- Born: 8 July 1942 Travancore, British India
- Died: 9 June 2018 (aged 75) Pathanamthitta, Kerala, India
- Allegiance: India
- Branch: Indian Army
- Rank: Havildar
- Unit: 16 Madras
- Conflicts: Indo-Pakistani War of 1971 Battle of Basantar; ;
- Awards: Maha Vir Chakra

= Thomas Philipose =

Recipient of Maha Vir Chakra

Thomas Philipose (8 July 1942 – 9 June 2018) was a havildar (sergeant) in the Madras Regiment during the Indo-Pakistani War of 1971.

During the 1971 war, the Madras Regiment was tasked to capture Lalial and Sarajchak, prior to establishing a bridgehead across the river Basantar, in the Battle of Basantar. Enemy minefields covered the entire area and the Pakistani infantry was well entrenched in the area. Pakistani observation posts kept a close watch over Indian movement.

Undaunted, the Madras Regiment attacked Lalial on 16 December. When the platoon commander and several others were wounded, Havildar Philipose took charge. Accompanied by only 15 men, the havildar led a fierce attack and secured Lalial. The enemy soon regrouped for a second attack.

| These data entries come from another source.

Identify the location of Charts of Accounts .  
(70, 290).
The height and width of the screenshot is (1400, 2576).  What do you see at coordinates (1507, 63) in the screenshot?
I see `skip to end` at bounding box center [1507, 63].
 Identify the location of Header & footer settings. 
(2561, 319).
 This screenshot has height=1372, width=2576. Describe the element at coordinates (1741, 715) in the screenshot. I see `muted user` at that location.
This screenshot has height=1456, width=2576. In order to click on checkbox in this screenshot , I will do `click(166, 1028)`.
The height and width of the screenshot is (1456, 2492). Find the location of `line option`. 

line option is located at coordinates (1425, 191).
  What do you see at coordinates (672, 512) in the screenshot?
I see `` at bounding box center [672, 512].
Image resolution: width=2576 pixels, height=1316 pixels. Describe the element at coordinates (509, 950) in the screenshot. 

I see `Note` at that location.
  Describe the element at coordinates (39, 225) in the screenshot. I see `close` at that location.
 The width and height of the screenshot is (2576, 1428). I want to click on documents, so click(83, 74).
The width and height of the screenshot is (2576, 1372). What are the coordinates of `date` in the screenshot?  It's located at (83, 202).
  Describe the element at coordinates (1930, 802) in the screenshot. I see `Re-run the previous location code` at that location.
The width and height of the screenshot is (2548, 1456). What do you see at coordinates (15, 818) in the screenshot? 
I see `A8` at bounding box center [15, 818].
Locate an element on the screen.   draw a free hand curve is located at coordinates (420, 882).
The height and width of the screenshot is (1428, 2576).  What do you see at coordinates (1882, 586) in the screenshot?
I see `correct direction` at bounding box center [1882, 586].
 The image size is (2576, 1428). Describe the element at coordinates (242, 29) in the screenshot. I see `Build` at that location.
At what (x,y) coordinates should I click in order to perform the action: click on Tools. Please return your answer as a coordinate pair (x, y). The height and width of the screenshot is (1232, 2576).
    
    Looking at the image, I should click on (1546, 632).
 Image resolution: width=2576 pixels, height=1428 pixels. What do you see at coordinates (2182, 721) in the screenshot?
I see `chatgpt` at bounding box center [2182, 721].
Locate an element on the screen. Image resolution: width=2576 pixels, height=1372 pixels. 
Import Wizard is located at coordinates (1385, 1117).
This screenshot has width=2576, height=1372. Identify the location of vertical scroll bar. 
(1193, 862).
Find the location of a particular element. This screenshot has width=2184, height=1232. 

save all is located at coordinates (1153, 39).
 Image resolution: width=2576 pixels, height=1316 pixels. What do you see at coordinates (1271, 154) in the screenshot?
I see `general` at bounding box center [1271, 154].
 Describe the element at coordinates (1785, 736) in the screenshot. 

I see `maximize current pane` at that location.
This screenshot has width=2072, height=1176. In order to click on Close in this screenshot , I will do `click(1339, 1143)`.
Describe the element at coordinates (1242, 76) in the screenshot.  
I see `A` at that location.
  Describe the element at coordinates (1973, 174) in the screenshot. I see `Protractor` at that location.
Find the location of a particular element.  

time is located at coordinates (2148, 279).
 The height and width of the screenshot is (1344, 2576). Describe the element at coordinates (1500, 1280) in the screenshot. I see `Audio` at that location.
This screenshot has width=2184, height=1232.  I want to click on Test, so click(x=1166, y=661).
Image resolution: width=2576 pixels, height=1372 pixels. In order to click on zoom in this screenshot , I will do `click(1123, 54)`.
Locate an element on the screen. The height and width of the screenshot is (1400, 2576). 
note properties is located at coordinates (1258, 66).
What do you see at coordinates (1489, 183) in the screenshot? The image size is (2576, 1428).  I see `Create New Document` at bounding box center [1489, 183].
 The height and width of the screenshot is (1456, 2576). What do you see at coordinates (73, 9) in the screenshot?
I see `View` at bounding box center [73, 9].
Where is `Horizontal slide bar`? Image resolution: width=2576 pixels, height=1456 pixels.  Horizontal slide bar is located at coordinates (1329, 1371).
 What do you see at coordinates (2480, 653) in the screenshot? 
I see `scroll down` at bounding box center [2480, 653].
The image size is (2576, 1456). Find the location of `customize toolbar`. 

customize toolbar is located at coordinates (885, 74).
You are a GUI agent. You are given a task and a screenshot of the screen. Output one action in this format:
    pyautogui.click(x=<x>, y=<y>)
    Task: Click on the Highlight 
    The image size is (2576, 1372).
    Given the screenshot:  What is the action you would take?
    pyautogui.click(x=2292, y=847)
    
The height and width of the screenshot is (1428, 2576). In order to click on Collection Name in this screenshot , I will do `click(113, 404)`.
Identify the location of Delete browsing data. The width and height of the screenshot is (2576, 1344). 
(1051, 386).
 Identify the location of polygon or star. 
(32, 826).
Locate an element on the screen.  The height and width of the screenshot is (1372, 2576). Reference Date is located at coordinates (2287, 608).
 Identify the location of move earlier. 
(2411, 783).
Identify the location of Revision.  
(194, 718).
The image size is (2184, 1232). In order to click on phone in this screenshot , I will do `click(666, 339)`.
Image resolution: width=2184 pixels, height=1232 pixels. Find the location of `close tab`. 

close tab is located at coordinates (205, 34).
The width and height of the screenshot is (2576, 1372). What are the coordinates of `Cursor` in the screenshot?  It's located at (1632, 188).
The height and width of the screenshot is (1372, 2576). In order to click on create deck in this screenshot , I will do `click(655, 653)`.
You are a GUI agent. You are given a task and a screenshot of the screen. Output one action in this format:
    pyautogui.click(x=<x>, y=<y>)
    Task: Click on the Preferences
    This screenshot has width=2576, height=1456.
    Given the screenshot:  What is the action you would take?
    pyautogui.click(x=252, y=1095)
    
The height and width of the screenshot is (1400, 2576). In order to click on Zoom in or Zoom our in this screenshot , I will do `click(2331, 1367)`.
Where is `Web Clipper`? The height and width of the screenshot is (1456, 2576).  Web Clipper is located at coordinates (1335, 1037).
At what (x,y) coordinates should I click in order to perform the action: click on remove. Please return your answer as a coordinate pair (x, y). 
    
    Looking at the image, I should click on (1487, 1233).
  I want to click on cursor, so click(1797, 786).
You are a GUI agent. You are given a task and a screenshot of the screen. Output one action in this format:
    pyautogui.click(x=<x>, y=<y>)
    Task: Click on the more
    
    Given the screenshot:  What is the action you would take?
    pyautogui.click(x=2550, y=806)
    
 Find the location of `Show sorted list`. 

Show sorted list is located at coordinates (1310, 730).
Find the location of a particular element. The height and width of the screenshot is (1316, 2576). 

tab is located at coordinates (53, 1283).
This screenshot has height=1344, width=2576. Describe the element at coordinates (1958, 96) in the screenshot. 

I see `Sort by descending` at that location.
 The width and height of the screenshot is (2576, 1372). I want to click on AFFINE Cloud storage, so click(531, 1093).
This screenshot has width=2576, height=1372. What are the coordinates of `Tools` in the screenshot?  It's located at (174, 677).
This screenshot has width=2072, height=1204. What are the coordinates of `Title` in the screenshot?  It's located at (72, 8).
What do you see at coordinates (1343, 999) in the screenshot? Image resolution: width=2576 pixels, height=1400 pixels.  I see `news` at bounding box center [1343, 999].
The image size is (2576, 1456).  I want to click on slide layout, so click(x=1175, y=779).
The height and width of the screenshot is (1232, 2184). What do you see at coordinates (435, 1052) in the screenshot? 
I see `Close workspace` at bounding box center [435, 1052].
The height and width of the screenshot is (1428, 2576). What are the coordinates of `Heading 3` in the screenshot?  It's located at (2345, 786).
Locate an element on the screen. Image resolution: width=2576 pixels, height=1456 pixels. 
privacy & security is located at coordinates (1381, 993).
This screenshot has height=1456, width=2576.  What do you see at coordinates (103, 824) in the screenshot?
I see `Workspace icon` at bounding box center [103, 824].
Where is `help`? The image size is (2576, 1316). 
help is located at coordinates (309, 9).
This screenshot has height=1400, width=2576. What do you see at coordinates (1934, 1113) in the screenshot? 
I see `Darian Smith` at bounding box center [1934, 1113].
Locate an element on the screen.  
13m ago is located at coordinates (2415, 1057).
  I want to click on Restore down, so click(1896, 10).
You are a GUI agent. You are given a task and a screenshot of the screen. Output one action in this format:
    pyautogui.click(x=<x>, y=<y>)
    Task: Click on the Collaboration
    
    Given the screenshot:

Philipose and his men, however rushed at the advancing enemy with fixed bayonets, Philipose was hit by a bullet but he kept going. The ferocity of the charge unnerved the Pakistanis and they began retreating. A stray bullet hit Philipose again, but he held on grimly till the battle was won. He was honored by being awarded with the Mahavir Chakra for his steadfastness and courage.